Widely available in English for the first time ever, newly translated, and featuring a new introduction by Murakami himself, Wind/Pinball gives us a fascinating insight into a great writer's beginnings.
"Given Murakami's (Colorless Tsukuru Tazaki and His Years of Pilgrimage) fervent fan base and the enduring strangeness that characterizes his work, it's not surprising that an aura of mystery surrounds his first two novels: the only previous English translations were published in Japan and they've been difficult to find in the West. Now 1979's Hear the Wind Sing and the following year's Pinball, 1973, written while the budding author operated a Tokyo jazz club, are finally available in one volume as Wind/Pinball, and Murakami obsessives are in for a treat. All the hallmarks of Murakami are here at their genesis, including his seemingly simple style, which he describes in an indispensable foreword. Wind is a touching and almost totally uneventful sketch of a record-collecting regular at J's Bar, his quiet romance with a nine-fingered woman, and his friendship with the dubious ne'er-do-well called the Rat. Pinball recounts the same narrator's student days on the eve of the Vietnam War, his encounter with identical twins called 209 and 208, and how he and the Rat become swept up in 'the occult world of pinball.' Both novels, of course, feature digressions on beer, historical oddballs, obscure trivia, and jazz. Elegiac, ambient, and matter-of-fact in their strangeness, these two novels might leave casual readers wondering what all the fuss is about. But for the rest of us, this may be the ultimate bit of Murakami arcana, both elevating his other books (including A Wild Sheep Chase and Dance, Dance, Dance, the sequels) and serving as two excellent, though fragile, works in their own right." Publishers Weekly Copyright PWxyz, LLC. All rights reserved.
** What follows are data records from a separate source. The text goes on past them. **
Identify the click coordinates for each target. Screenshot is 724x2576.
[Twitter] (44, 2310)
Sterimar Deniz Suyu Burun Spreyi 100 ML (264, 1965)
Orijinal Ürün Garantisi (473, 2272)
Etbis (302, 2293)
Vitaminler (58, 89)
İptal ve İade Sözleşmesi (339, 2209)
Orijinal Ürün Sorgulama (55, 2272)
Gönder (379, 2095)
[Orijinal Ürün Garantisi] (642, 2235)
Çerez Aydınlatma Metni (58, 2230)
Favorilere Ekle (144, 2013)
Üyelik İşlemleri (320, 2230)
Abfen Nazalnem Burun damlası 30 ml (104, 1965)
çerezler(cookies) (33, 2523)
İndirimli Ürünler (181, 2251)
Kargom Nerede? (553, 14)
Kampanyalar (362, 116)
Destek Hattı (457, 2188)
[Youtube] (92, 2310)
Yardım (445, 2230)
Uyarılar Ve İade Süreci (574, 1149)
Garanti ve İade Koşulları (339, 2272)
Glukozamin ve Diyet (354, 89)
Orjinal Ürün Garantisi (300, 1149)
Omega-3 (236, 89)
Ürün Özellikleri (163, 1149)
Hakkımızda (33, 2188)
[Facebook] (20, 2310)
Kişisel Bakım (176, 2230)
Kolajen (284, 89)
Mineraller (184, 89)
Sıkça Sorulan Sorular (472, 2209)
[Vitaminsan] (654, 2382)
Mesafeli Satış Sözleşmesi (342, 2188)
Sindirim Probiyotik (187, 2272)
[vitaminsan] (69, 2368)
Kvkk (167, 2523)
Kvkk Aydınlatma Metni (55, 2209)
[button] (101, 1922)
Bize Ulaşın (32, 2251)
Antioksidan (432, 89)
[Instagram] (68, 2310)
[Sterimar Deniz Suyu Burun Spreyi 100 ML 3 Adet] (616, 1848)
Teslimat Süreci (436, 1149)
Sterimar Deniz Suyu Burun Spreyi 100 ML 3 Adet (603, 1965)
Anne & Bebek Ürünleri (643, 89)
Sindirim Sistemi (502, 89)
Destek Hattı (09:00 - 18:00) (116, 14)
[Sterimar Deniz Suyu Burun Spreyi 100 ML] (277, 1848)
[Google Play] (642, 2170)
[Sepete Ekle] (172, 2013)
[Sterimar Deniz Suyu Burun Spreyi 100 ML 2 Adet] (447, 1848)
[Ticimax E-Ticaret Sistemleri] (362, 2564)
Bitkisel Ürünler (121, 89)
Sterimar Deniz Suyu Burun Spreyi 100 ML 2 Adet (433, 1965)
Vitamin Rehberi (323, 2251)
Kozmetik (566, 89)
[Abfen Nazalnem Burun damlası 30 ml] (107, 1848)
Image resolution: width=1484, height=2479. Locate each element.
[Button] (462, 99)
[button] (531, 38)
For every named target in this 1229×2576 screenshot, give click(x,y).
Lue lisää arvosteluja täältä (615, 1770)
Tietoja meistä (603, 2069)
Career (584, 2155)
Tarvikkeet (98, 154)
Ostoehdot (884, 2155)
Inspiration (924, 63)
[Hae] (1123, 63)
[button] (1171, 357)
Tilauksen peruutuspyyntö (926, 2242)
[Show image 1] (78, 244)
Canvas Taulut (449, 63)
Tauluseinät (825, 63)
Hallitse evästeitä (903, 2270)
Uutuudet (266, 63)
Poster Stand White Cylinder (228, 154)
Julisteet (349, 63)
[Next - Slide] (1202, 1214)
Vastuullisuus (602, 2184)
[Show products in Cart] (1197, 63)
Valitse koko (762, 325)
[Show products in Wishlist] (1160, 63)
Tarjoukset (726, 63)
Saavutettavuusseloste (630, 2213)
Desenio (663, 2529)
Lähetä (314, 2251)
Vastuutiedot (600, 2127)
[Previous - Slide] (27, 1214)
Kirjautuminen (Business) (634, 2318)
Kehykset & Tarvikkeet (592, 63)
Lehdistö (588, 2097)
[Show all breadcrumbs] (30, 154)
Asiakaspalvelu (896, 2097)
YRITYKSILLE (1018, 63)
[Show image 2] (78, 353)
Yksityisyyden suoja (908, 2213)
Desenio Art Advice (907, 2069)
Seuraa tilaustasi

"A fresh, heart-warming dose of the Japanese master....These new-old books are short but by no means slight. Nor are they only for hard-core Murakami fans." The Economist
"[Wind/Pinball] clearly show[s] a writer of innovation emerging and developing his formidable talent....Both books have that unique blend of melancholy and beauty that Murakami manages so well; they are mysterious, moreish....Novella-sized, they incorporate the themes that preoccupy Murakami to the present day, and bear much of the same style....What is also there, especially in Hear the Wind Sing, is reflections on writing itself, as if Murakami were stating his reasons, and his need, to tell stories....What stands out in both books is the writing, beautiful in its simplicity, and also the deadpan humour and one-liners....The dialogue is sparklingly clever, drunkenly witty." The Independent
"Though these stories — two of the so-called Rat Trilogy — are more than 40 years old, marking the very beginning of Murakami's career, they are full of trademark turns....There's a Beatles record on the turntable at all times, of course, offering the possibility of peace and love and unity....It's interesting to see hints of the masterly novels to come." Kirkus Reviews
"A great treat — both for Murakami enthusiasts and for the more casually interested reader....A pair of early literary excursions that are never less than insightful and intelligent; brisk and diverting; unusual and transporting; and that offer a fascinating insight into the imagination of a young writer....The vigour and playfulness with which Murakami handles these peculiar, shifting stories makes for a volume that even those unfamiliar with his writing are likely to enjoy, and there is plenty here for the aficionado, too." The National (UAE)
About the Author
Haruki Murakami was born in Kyoto in 1949 and now lives near Tokyo. His work has been translated into more than fifty languages. The most recent of his many international honors is the Jerusalem Prize, whose previous recipients include J. M. Coetzee, Milan Kundera, and V. S. Naipaul.